IHC to re-hear Marghazar Zoo case

CJ Minallah says new facts have emerged

​ Our Correspondent April 24, 2020

ISLAMABAD: The Islamabad High Court (IHC) on Thursday decided to reopen a case about the Marghazar Zoo after new facts surfaced.

IHC Chief Justice Athar Minallah has summoned the Ministry of Climate Change (MoCC) secretary, the Islamabad Municipal Corporation (IMC) Mayor Sheikh Anser Aziz and the Islamabad Wildlife Management Board (IWMB) chairman in person on April 25.

"The court had reserved its judgment after hearing the three sides but petitions have been fixed for hearing again after new facts surfaced," Justice Minallah said while directing to reopen the case.

He said that apparently no one is showing any interest nor were they willing to take responsibility for the upkeep of animals at the facility.

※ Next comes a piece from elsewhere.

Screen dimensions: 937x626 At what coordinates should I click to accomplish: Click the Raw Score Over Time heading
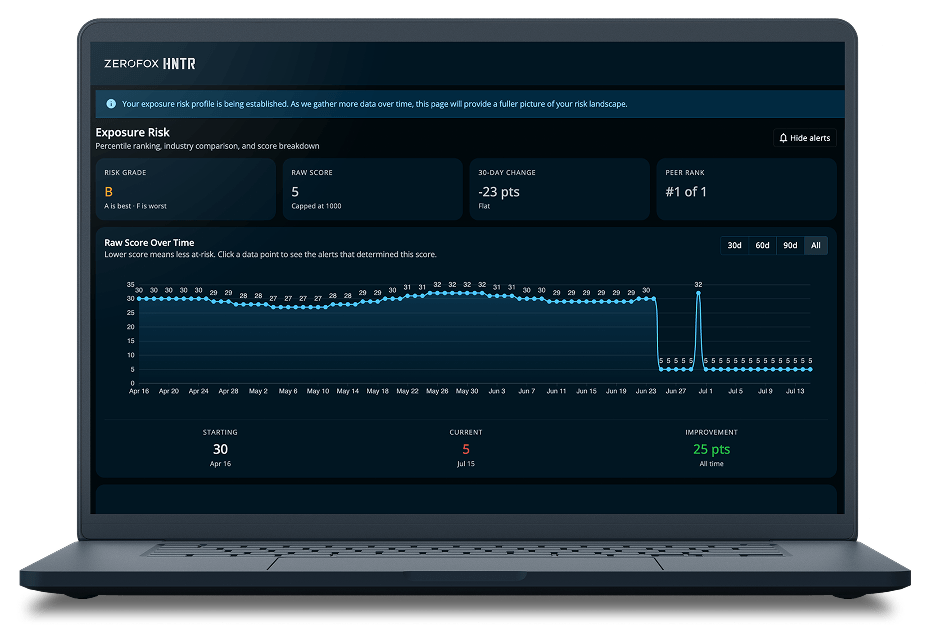click(149, 243)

Justice Minallah went on to ask why animals in cages were not sent to the shelters as the per court’s orders.

The IHC chief further said the animals have been kept in appalling conditions at the zoo, adding that those responsible for the miseries of the creatures were committing an offence.

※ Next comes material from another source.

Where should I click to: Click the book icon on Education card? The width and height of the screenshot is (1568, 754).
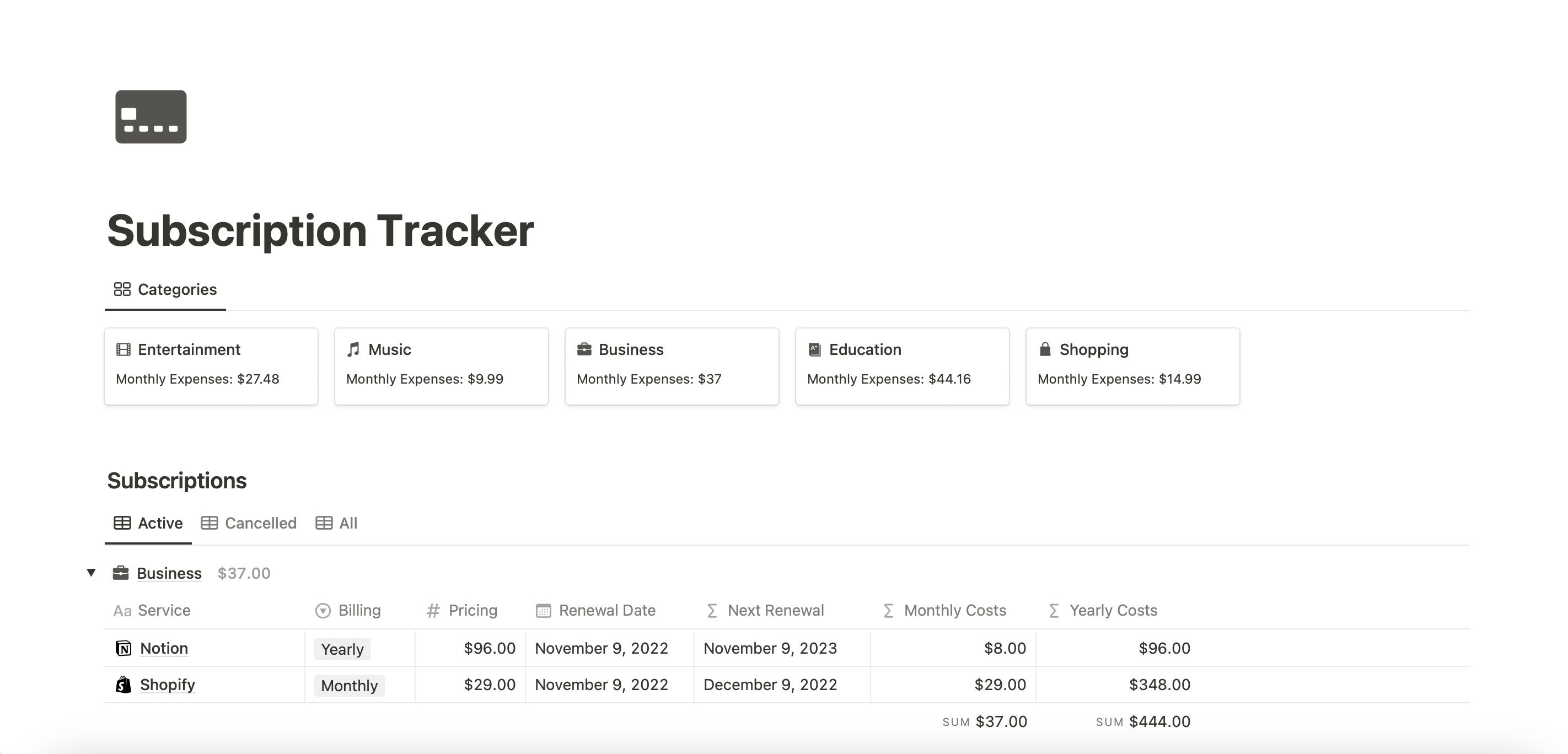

The IWMB had taken charge of the Marghazar Zoo, but the climate ministry served the board’s chairman with show-cause notice for doing so.

Hence the matter was again brought to the IHC for adjudication.

Illegal housing societies

The IHC on Thursday sought a detailed report from the Capital Development Authority (CDA) regarding actions taken against illegal housing societies. The authority has been given until April 29 to file a reply.

Hearing a case regarding a scheme for farmhouses in the federal capital, IHC Chief Justice Minallah noted that the law should be followed, not personal likes and dislikes.

He observed that any disparity in the implementation of the law will not be tolerated.

Powerful people get their illegal housing projects approved, the authorities run bulldozers over kiosks and homes of the weaker segments of society, he remarked.

During Thursday’s hearing, CDA project manager for Zone IV conceded that as many as 40 illegal housing societies are operating in the federal capital.

The court also directed CDA Member Planning to appear in person on next hearing and explain what action had been taken against these illegal societies, besides issuing notices.

Published in The Express Tribune, April 24th, 2020.